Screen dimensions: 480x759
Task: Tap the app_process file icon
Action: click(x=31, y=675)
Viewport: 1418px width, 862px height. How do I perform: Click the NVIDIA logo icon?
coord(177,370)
...
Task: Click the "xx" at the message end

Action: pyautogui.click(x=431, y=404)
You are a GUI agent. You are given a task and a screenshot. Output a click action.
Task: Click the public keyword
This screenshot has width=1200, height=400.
...
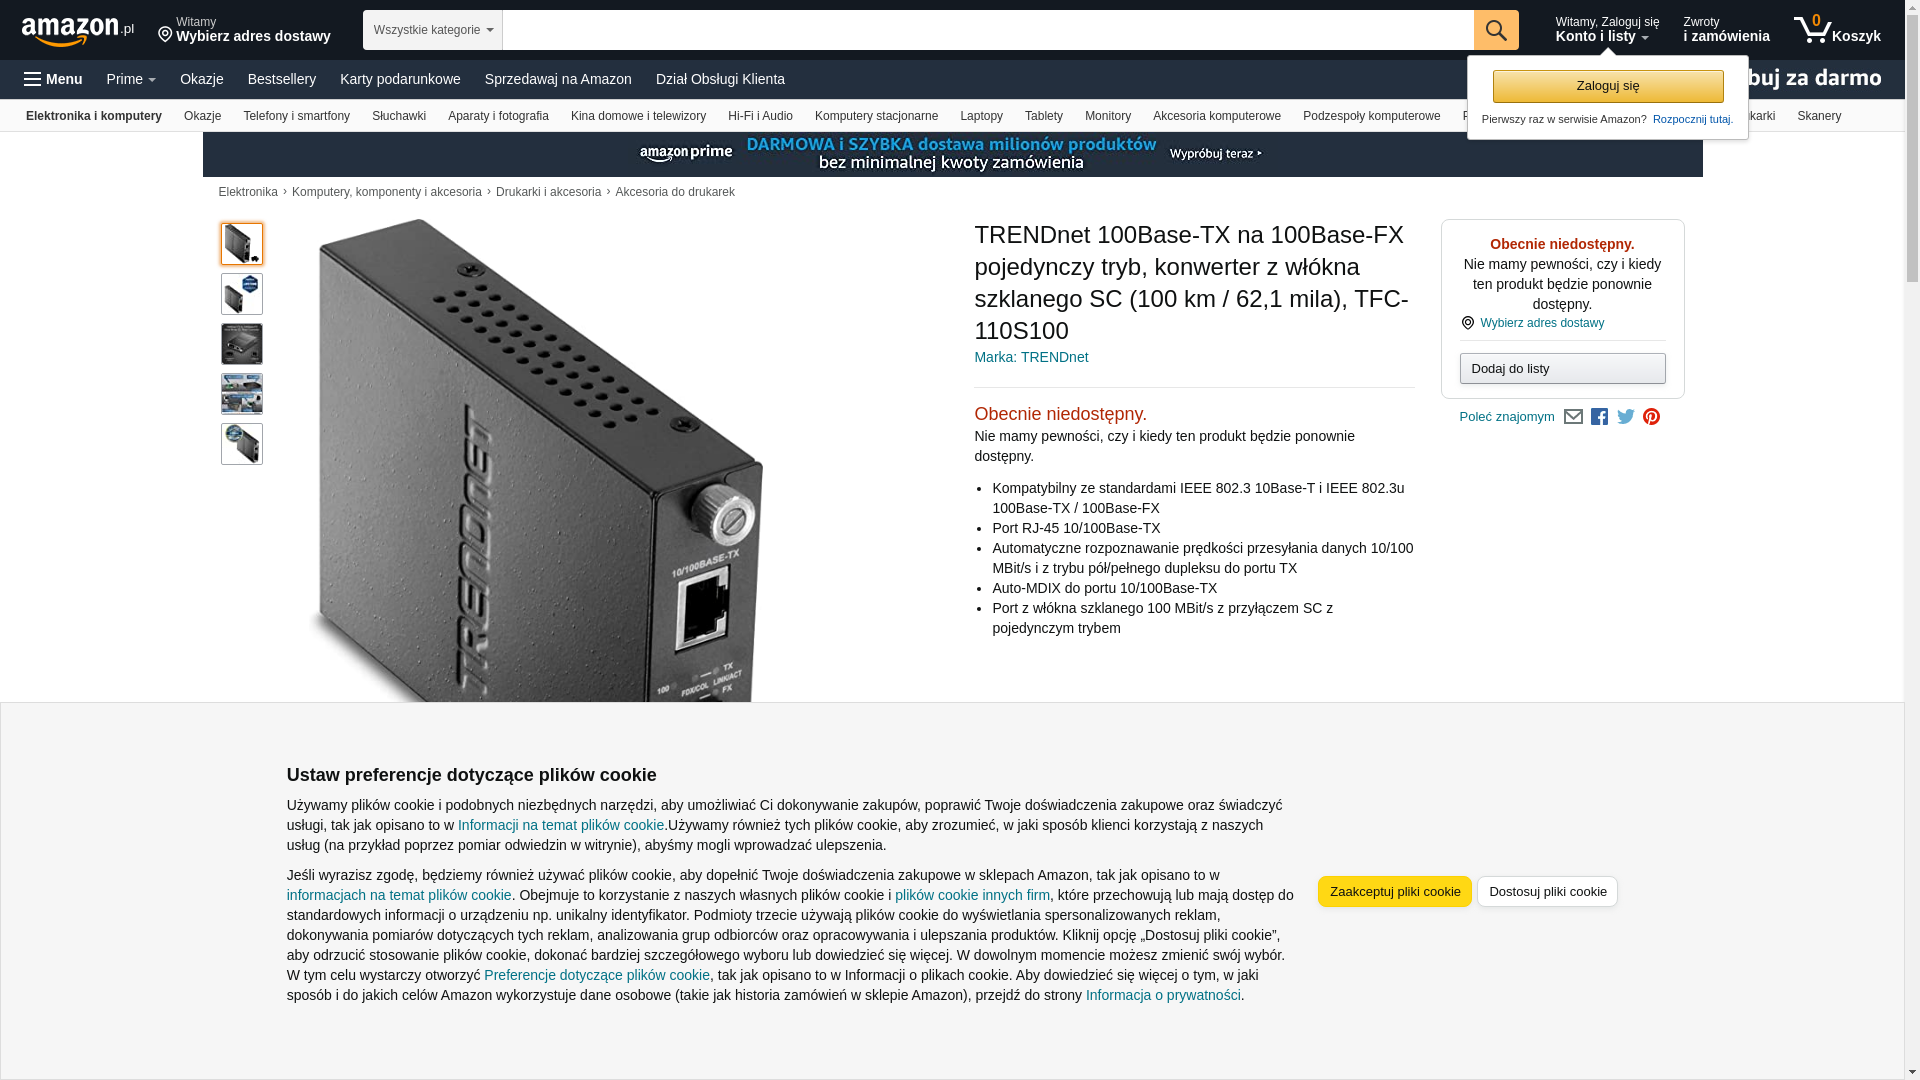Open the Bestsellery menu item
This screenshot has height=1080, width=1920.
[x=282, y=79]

## WORK REQUEST
With the line holding "Task: Click the public keyword" as the first and the line holding "This screenshot has width=1200, height=400." as the last, please transcribe exactly the lines of the material above in that range and nothing else.

## EXERCISE RESPONSE
Task: Click the public keyword
This screenshot has width=1200, height=400.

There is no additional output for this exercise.